A fixed quantity of gas at \(25^{\circ} \mathrm{C}\) exhibits a pressure of $99 \mathrm{kPa}\( and occupies a volume of \)4.00 \mathrm{~L}$ (a) Calculate the volume the gas will occupy if the pressure is increased to \(202.6 \mathrm{kPa}\) while the temperature is held constant. (b) Calculate the volume the gas will occupy if the temperature is increased to \(100^{\circ} \mathrm{C}\) while the pressure is held constant.

We are given the initial conditions of a fixed quantity of gas: pressure \(P_1 = 99 \text{kPa}\), volume \(V_1 = 4.00 \text{L}\), and temperature \(T_1 = 25^{\circ} \text{C}\). We need to calculate the final volume \(V_2\), under two different conditions: (a) The pressure \(P_2 = 202.6 \text{kPa}\), temperature held constant. (b) The temperature increased to \(T_2 = 100^{\circ} \text{C}\), pressure held constant.

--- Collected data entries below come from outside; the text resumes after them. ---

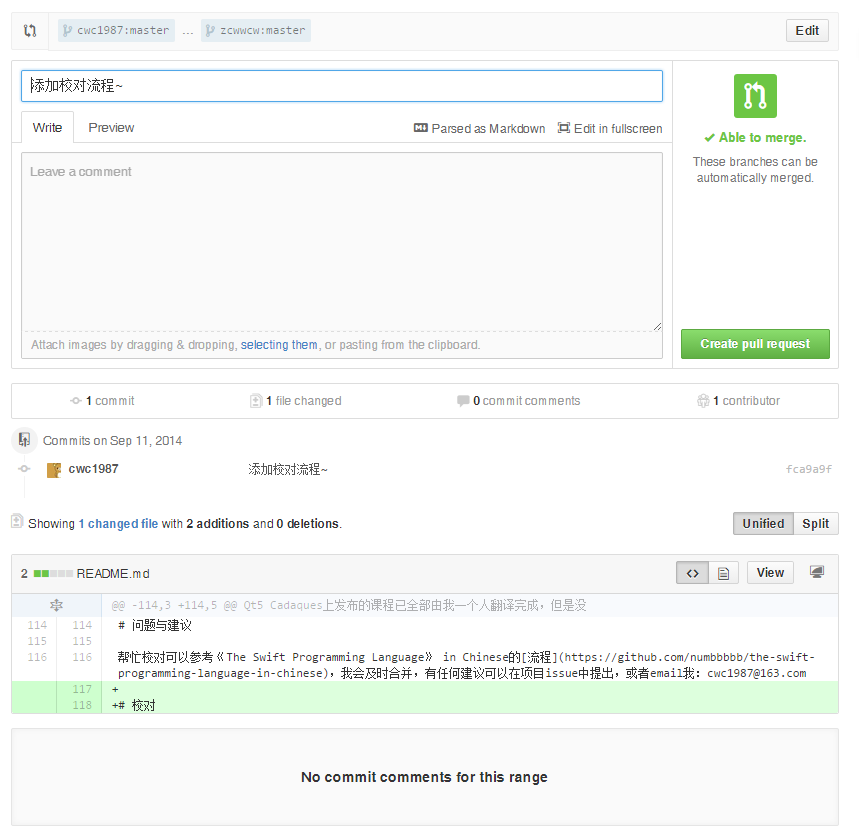
Task: Click the Create pull request button
Action: pos(755,344)
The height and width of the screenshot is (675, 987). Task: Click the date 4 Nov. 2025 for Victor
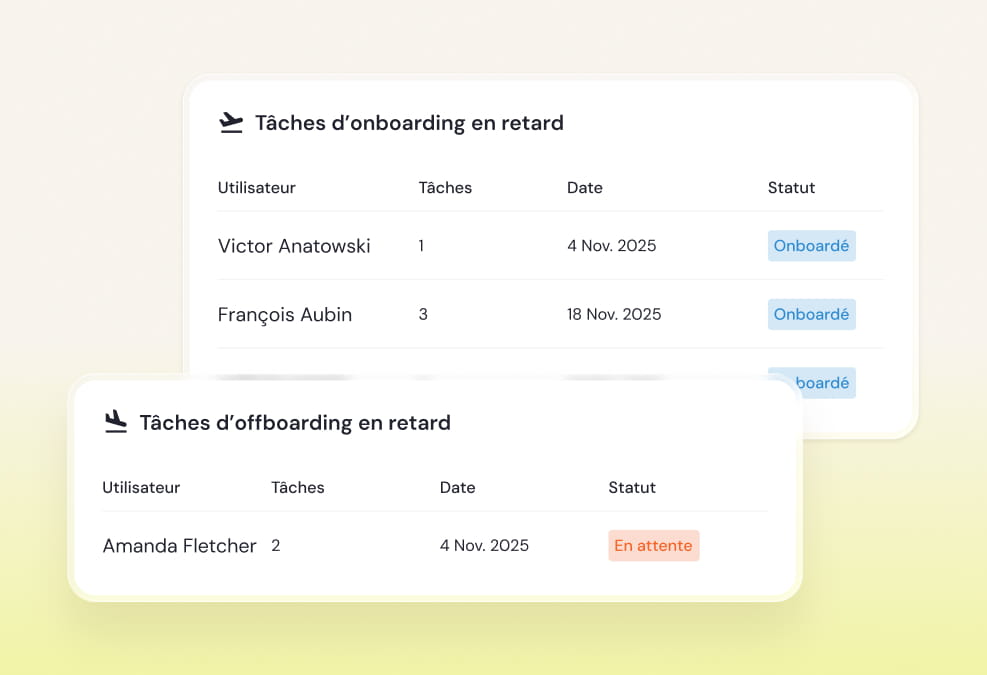(x=611, y=245)
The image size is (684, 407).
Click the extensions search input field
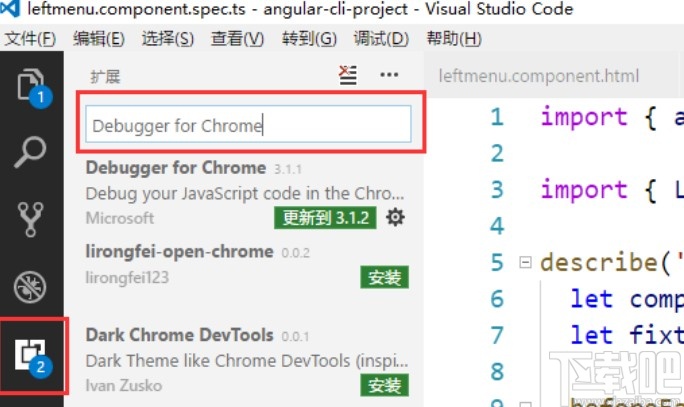248,125
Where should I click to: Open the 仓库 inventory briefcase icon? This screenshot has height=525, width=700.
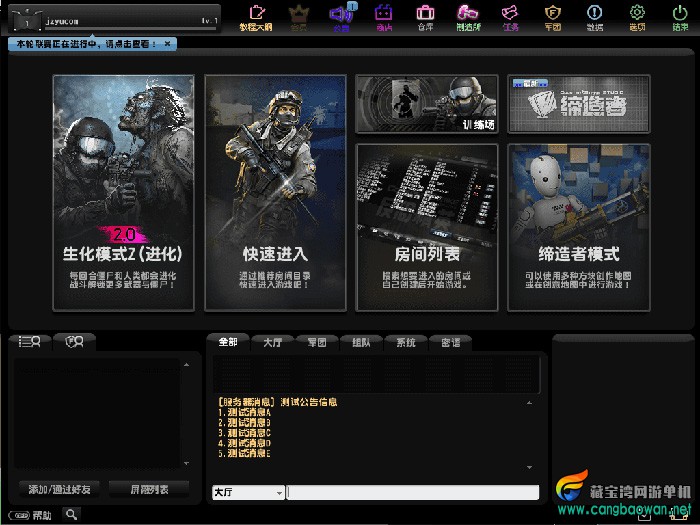pos(425,16)
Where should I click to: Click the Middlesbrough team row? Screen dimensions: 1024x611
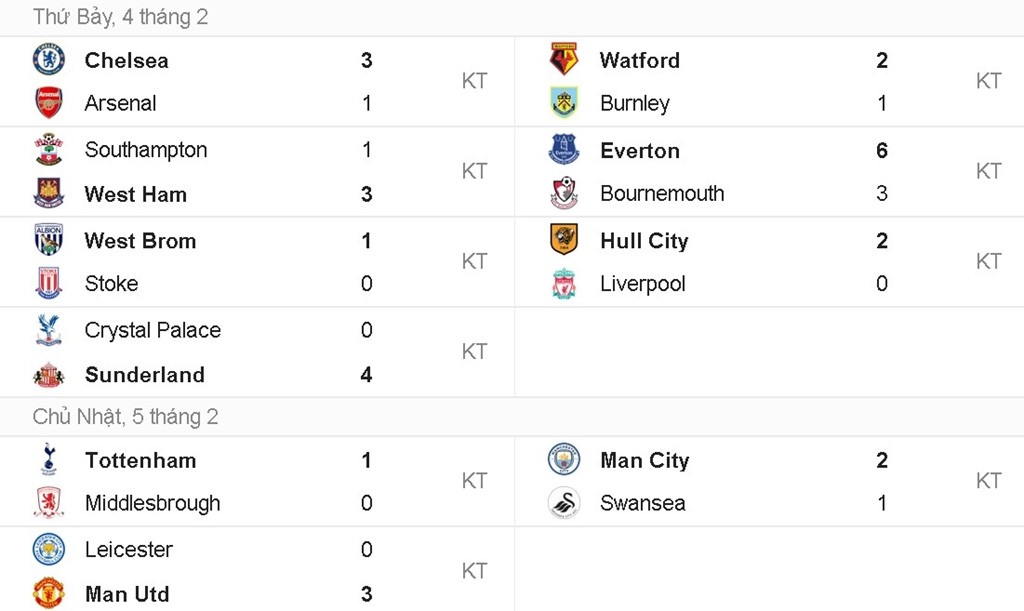click(x=152, y=503)
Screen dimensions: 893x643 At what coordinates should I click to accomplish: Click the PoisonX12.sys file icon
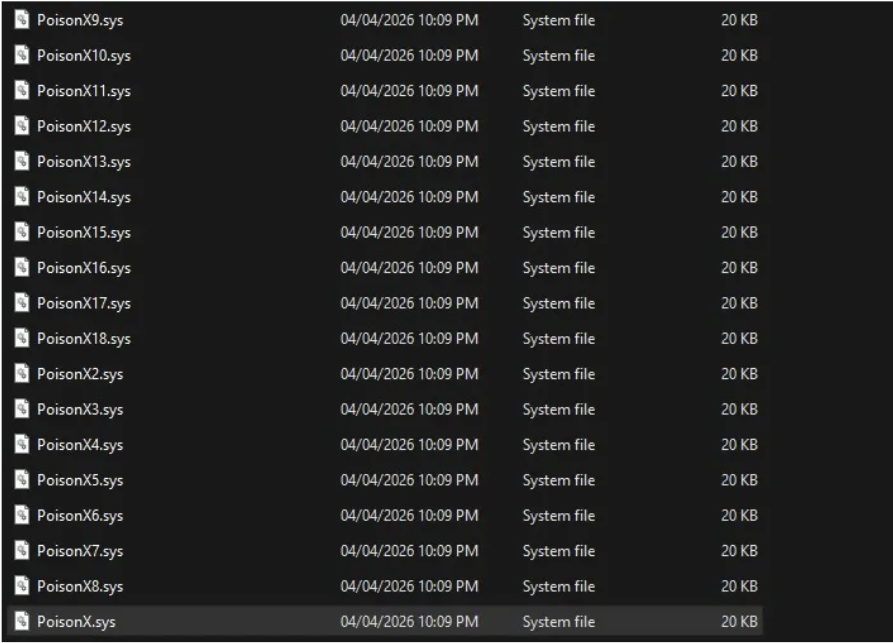pos(22,126)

To use the ideal gas law or Boyle's law equations, we need to convert the temperature values from Celsius to Kelvin. This can be done by adding \(273.15\) to each temperature value: For \(T_1\): \[T_1 = 25^{\circ} \text{C} + 273.15\text{K} = 298.15 \text{K}\] For \(T_2\): \[T_2 = 100^{\circ} \text{C} + 273.15\text{K} = 373.15 \text{K}\]

For part (a), where the pressure is changed and the temperature is held constant, we use Boyle's law to calculate the volume: \[P_1V_1 = P_2V_2\] We will solve for \(V_2\) by isolating the variable: \[V_2 = \frac{P_1V_1}{P_2}\] Then plug in the given values: \[V_2 = \frac{99 \text{kPa} \times 4.00 \text{L}}{202.6 \text{kPa}}\] And compute the final volume \(V_2\): \[V_2 \approx 1.96 \text{L}\] Thus, the volume the gas would occupy when the pressure is increased to \(202.6 \text{kPa}\), while the temperature is held constant, is approximately \(1.96 \text{L}\).

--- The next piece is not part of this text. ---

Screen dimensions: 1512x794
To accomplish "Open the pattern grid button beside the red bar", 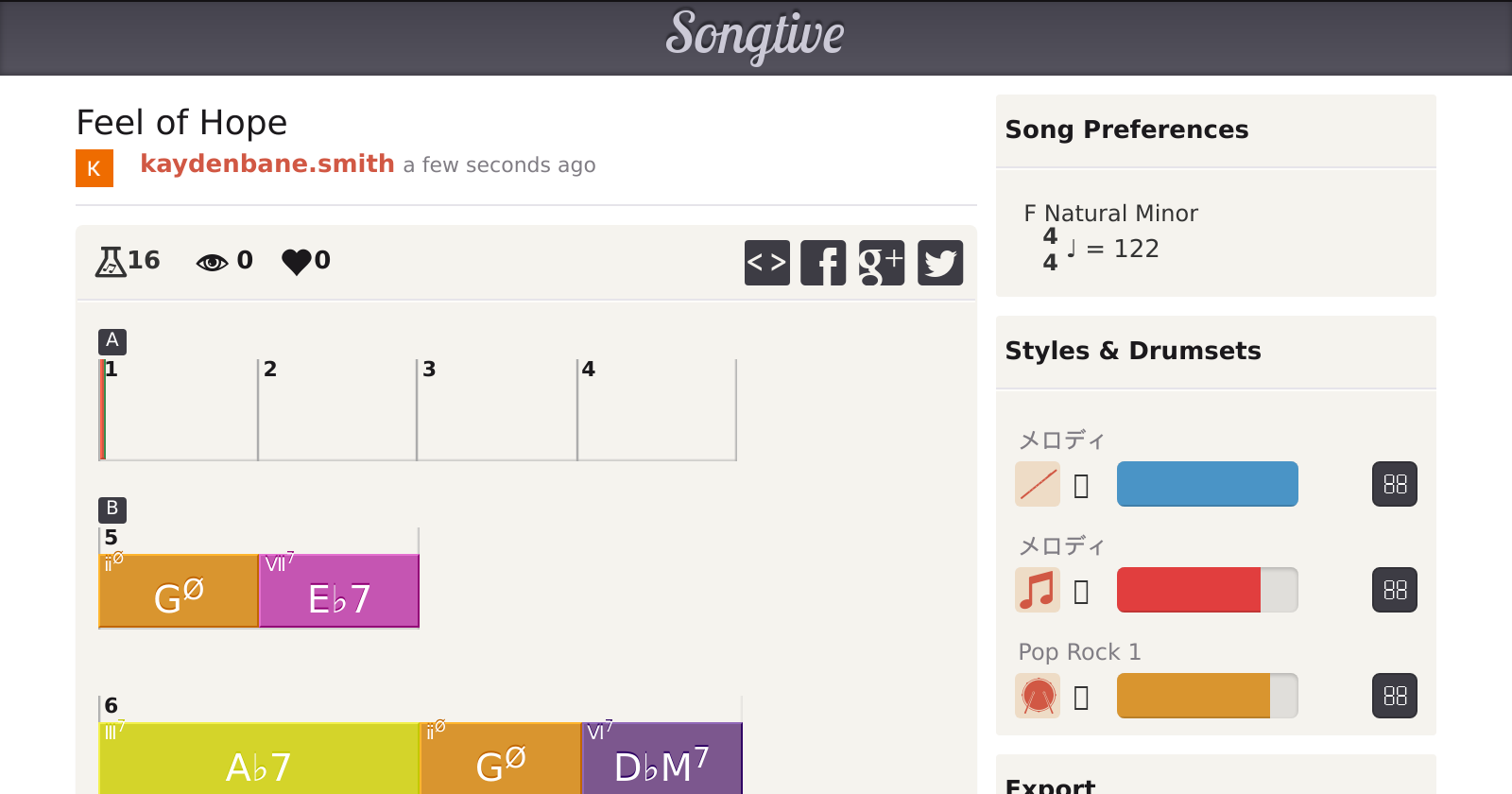I will pyautogui.click(x=1395, y=590).
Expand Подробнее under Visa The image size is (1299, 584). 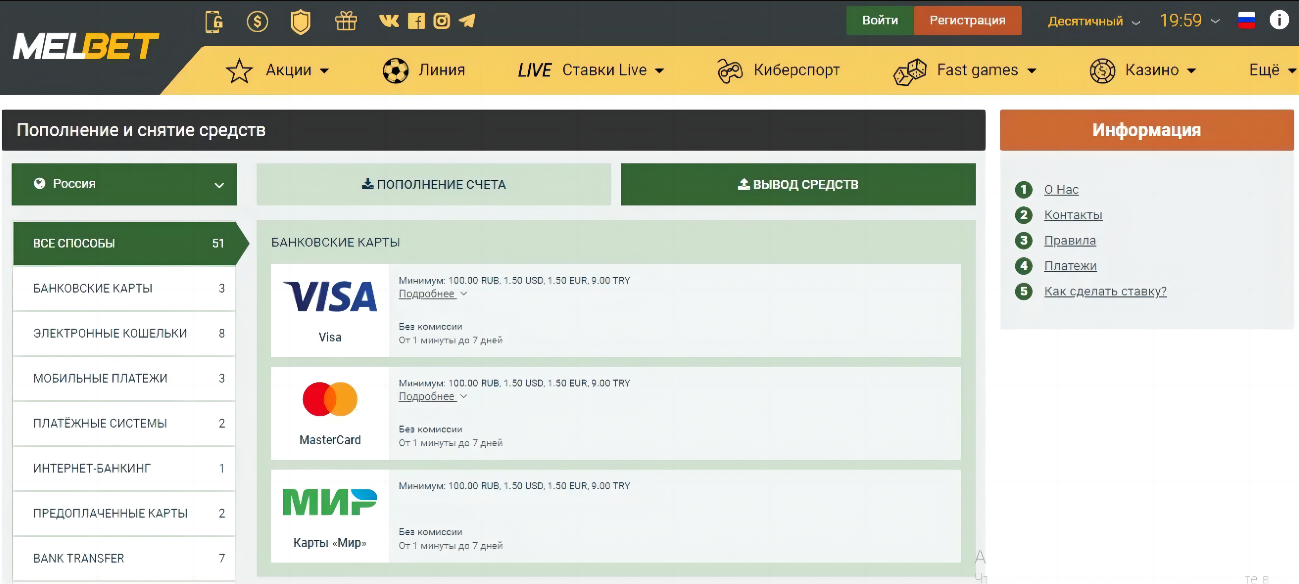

For part (b), where the temperature is increased and the pressure is held constant, we have to find the final volume \(V_2\) using the ideal gas law equation: \[\frac{P_1V_1}{T_1} = \frac{P_2V_2}{T_2}\] As the pressure remains constant (\(P_1 = P_2\)), we can simplify the equation: \[\frac{V_1}{T_1} = \frac{V_2}{T_2}\] Next, we isolate \(V_2\): \[V_2 = \frac{V_1 \times T_2}{T_1}\] Plugging in the given values: \[V_2 = \frac{4.00 \text{L} \times 373.15 \text{K}}{298.15 \text{K}}\] And compute the final volume \(V_2\): \[V_2 \approx 5.01 \text{L}\] Thus, the volume the gas would occupy when the temperature is increased to \(100^{\circ} \text{C}\), while the pressure is held constant, is approximately \(5.01 \text{L}\).